Can Sural Fasciocutaneous Flaps Be Effective in Patients Older Than 65?

Haydn J Roberts 1,, Gregory L DeSilva 1
PMCID: PMC7282575  PMID: 32229743

Abstract

Background

Many studies have evaluated the reverse sural fasciocutaneous flap for coverage of wounds on the distal lower extremity, and many of these have focused on younger, healthy patients. However, to our knowledge, there has been no dedicated study focusing on older patients. We believe there is a generalized concern about performing these procedures in older patients because of microvascular changes associated with aging.

Questions/purposes

(1) What is the likelihood of flap survival in a small series of patients older than 64 years who underwent reverse sural artery fasciocutaneous flap for coverage of lower extremity wounds? (2) What additional procedures did patients undergo after treatment with this flap?

Methods

From 2009 to 2018, we identified 16 patients, 64 years or older, who underwent a retrograde sural fasciocutaneous flap. Patients were a mean (range) age of 71.5 years (64 to 87). The average size of the flaps was 30 cm2 (range 12 to 64 cm2). The reverse sural artery flap was indicated when the skin could not be closed primarily and there was not a suitable vascularized bed of tissue for a split-thickness skin graft. All patients underwent a wide-based pedicle (3 cm to 4 cm), reverse sural artery fasciocutaneous flap with all but one completed in a “flap delay” manner, between 2 to 7 days, and without the use of microsurgery or doppler. Thirteen flaps were done to cover wounds that occurred over fractures while three were performed to cover chronic wounds. We performed a retrospective review of the electronic health record to ascertain patient comorbidities, age, timing of coverage, and size of the wound.

Results

In all, 94% of flaps (15 of 16) survived with 100% viability. One flap had 30% skin necrosis at the distal tip. The flap ultimately healed with in-office wound care, and epithelization occurred over the intact fascia. A total of five additional procedures were performed in five patients. Although the flap ultimately healed, an 87-year-old patient with partial flap necrosis ultimately elected for below-knee amputation for a persistent tibial infected nonunion.
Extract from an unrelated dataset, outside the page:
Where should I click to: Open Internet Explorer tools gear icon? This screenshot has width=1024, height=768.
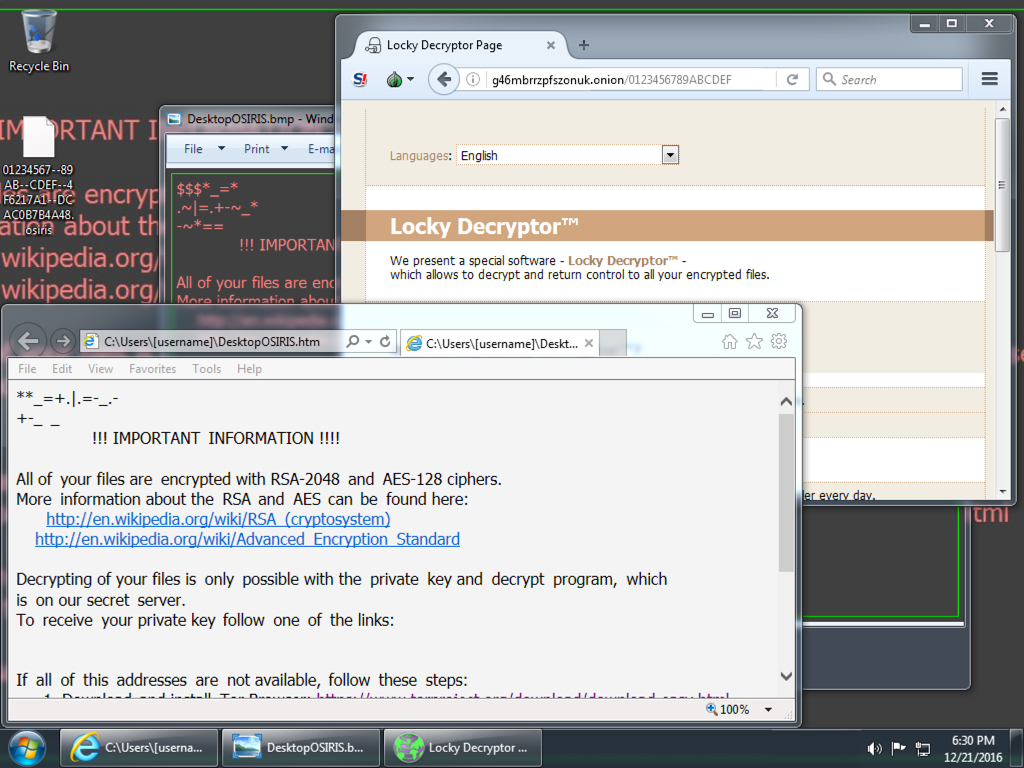(779, 342)
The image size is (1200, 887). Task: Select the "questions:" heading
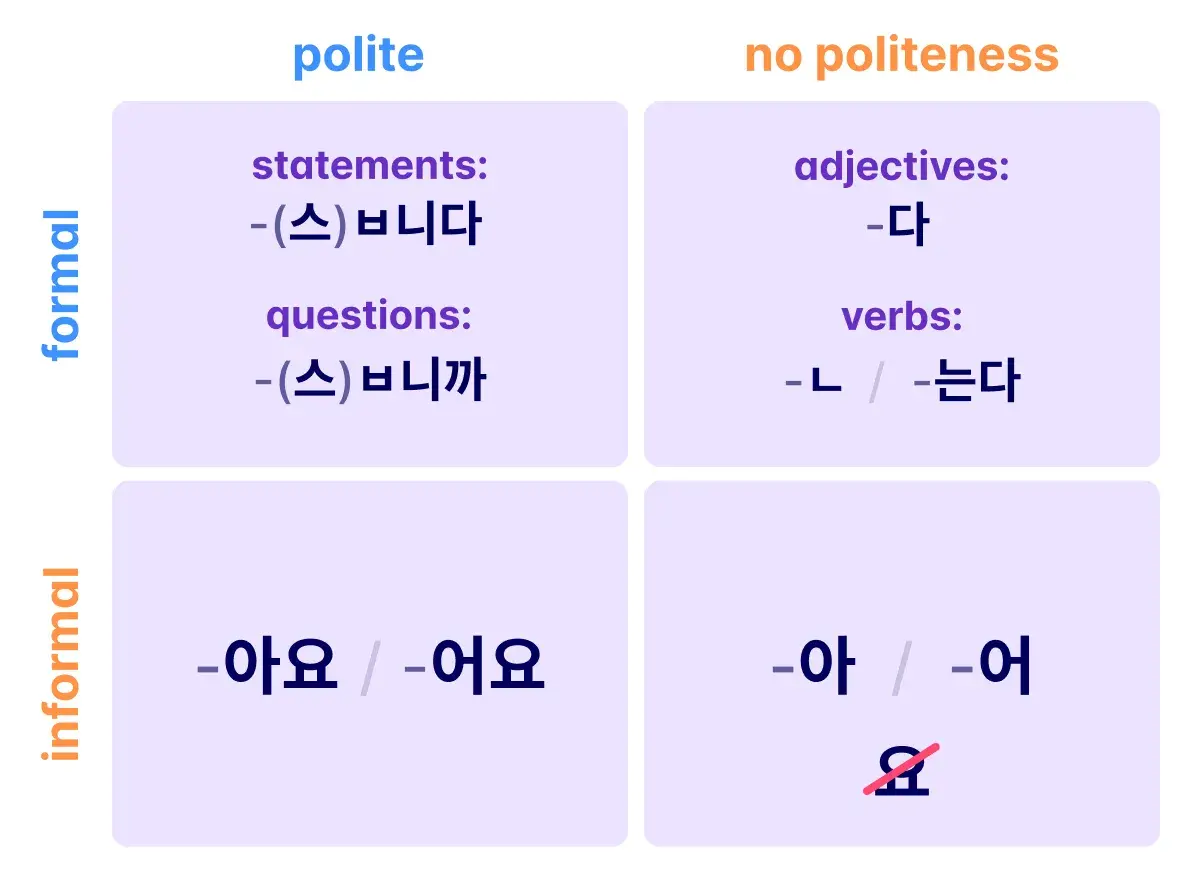pos(369,317)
Another patient, despite a healed flap, eventually underwent a below-knee amputation 3 years later for a chronic osteomyelitis present before undergoing the reverse sural flap. One patient developed a pseudomonal infection of their Gustillo-Anderson IIIB open tibia fracture, resulting in a surgical procedure for débridement, after which the flap healed. Two patients underwent underlying hardware removal to relieve wound tension and allow for complete flap healing. No patients underwent further coverage procedures.

Conclusions

In this small series, we found fewer complications than have been observed in prior studies, despite our series consisting solely of higher-risk, older patients. We believe this may have been attributable to the period of delay before placing the flap, which has been previously associated with higher flap survival and which allows for an extra recipient-site débridement. We believe this procedure can be performed by appropriately trained orthopaedic surgeons because it does not need microsurgery.

Level of Evidence

Level IV, therapeutic study.

Introduction

The distally based, reverse sural fasciocutaneous flap can be used to cover wounds around the distal tibia, ankle, and foot. It relies on the retrograde flow of the sural artery, which runs with the sural nerve and lesser saphenous vein. This small artery collateralizes with the peroneal artery via segmental perforators, the most distal of which is approximately 5 cm from the tip of the lateral malleolus [4]. It was initially described in the early 1980s by Ponten, Donski, and Fogdestam. The technique’s description would undergo multiple iterations and improvements over the decades following its initial explanation. Since then, surgeons have developed techniques to improve its success, including preserving 2 cm to 3 cm of the perivascular tissue and introducing a delay during the flapping process [3, 8, 12].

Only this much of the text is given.